The role of manuscripts depends on the person doing the psak. There is no hard and fast rule on the subject.

Manuscripts and their role in psak, can be the same as "new" scientific discoveries and thier role in psak. For example, the recent controversy over the anisakis worms in fish.

In general, there are three approaches to old manuscripts.

  1. It's a forgery: Either the manuscript is not a real manuscript, the manuscript is the old opinions of the Rabbi and were discarded, or the manuscript is a mistaken copy, and not real. The copy we currently have, and have been using for generations, is the authentic and correct version.

  2. Wait and see: For us, today, the manuscript has no halachic value. Perhaps it will have halachic value in the future, or large communities and Torah observant people will find value in it, but it is not for us to say.

  3. Baruch Hashem!: Thank Gd we have had the truth revealed to us, and blessed is the generation that merited such a reward.

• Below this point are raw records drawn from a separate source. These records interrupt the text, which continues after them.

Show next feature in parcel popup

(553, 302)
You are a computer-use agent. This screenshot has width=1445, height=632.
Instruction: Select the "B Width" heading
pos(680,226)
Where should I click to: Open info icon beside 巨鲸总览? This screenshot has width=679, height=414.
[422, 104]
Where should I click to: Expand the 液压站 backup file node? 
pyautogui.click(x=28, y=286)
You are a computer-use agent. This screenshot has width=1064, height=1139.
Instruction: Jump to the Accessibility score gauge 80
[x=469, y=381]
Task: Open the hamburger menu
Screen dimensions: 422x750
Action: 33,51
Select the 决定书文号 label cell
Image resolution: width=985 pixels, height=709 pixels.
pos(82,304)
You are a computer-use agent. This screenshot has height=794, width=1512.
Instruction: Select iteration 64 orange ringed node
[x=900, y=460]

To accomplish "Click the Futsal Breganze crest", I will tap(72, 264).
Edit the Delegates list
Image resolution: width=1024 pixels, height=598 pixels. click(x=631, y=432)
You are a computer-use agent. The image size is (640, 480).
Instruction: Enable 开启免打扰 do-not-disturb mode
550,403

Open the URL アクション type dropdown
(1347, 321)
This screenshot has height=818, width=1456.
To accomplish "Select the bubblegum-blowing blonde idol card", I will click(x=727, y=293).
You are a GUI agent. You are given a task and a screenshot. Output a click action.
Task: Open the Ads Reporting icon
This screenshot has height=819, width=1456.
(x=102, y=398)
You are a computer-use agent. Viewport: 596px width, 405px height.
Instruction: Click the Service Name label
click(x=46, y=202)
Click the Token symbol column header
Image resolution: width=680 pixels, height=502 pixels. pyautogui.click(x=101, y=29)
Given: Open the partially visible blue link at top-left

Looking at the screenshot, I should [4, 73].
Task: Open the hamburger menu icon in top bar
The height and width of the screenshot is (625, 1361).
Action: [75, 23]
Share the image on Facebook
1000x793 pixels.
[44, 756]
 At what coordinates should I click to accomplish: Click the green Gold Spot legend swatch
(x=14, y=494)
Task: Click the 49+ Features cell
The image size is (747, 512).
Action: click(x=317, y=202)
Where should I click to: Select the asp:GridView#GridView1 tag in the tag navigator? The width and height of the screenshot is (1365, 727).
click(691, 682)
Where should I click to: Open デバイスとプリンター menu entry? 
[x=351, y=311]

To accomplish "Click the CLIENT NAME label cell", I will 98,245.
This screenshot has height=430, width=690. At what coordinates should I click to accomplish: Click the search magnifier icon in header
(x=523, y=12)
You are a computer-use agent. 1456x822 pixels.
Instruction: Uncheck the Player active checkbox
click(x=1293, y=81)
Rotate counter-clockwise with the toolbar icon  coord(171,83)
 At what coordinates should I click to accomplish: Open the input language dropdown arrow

This approach says that we must change our practices right away, and look through all the halachic give and take, using the new information. Perhaps we can solve some machlochet between the Sages, or we can better understand how the halacha came about. Regardless, we must see this as a "bat Kol" and act accordingly.

  4. Lo B'shamayim hee: Same as "Baruch Hashem", except it's argued "lo B'Shaymim hee", the Torah is not in heaven, and halacha does not change based on this new "bat kol".

If one were to split the difference of the many different ways of looking at the manuscripts, you mostly end up with no change in practice, but perhaps changes in the study and the yeshivot. Which may or may not result in a change in practice over time.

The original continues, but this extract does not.